The statistical and scientific objectives outlined in this proposal are at the intellectual center of a rapidly growing field in statistics and biostatistics. The new technical tools, inference procedures, and computing algorithms for analyzing high-dimensional data will greatly facilitate scientific investigations in a wide range of disciplines, These fields include astronomy, biology, chemistry, bioinformatics, and particularly in medicine. The proposed efficient analytical procedures hold great potential in deriving more accurate prediction rules for clinical outcomes based on new biological and genetic markers and thus may lead to a better understanding of disease processes. Research results from this proposal will be disseminated through the workshops and seminar series such that the methods would be publicly available to researchers in other disciplines. Software tools developed will be made freely and publicly available as open source code. The proposed project will also bring high-quality training to students and postdoctoral researchers.
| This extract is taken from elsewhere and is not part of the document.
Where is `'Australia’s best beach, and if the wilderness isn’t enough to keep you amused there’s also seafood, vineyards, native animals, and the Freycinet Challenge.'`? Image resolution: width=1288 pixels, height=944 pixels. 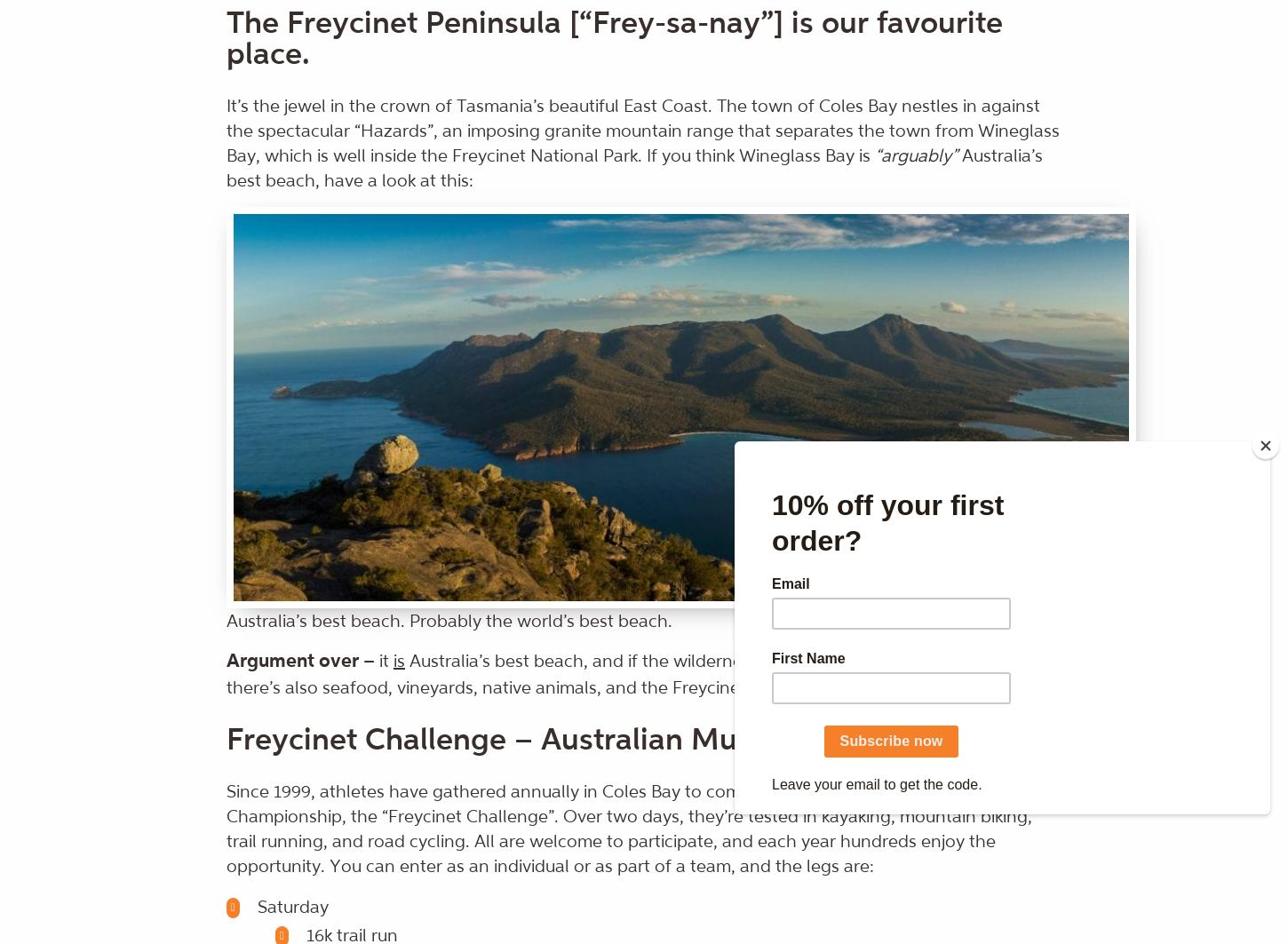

The research developed in this proposal aims to significantly advance the theoretical understanding and methodological development of high-dimensional statistical inference and the novel application of these methods to clinical studies. The three co-PIs made substantial progress with respect to the proposal including theoretical and methodogical developments related to large scale covariance matrix estimation/test, functional data analysis, prediction with high dimensional covariates as well as a wide range of clinical questions related to high dimensional inference that arise in medical research. Specifically, for clinical applications, we have successfully developed statistical algorithms that can (i) identify the set of markers that are associated with various types of disease outcomes and (ii) provide more precise prediction of an individual's risk of disease by efficiently utilizing high dimensional predictors such as genomic features. These methods can be used derive accurate risk prediction rules and hence maybe ultimately lead to better disease monitoring strategies. For example, high-risk patients can be recommended for more intensive monitoring and additional testing while low-risk patients can be managed with more cost effective measures. These methods have also been successfully applied to electronic medical record studies to identify patients with various diseases. An important aspect of this interdisciplinary project is the transferability of the proposed methods across disciplines. To encourage active interaction between our team and those working on high dimensional data analyses in other disciplines, we have organized interdisciplinary seminar series at Penn, Yale, and Harvard to bring together researchers from around the country interested in this emerging and exciting research area. In addition to the seminar series, we also organized two high dimensional data workshops that brought together experts around the world to update each other with most recent results achieved by researchers from various fields.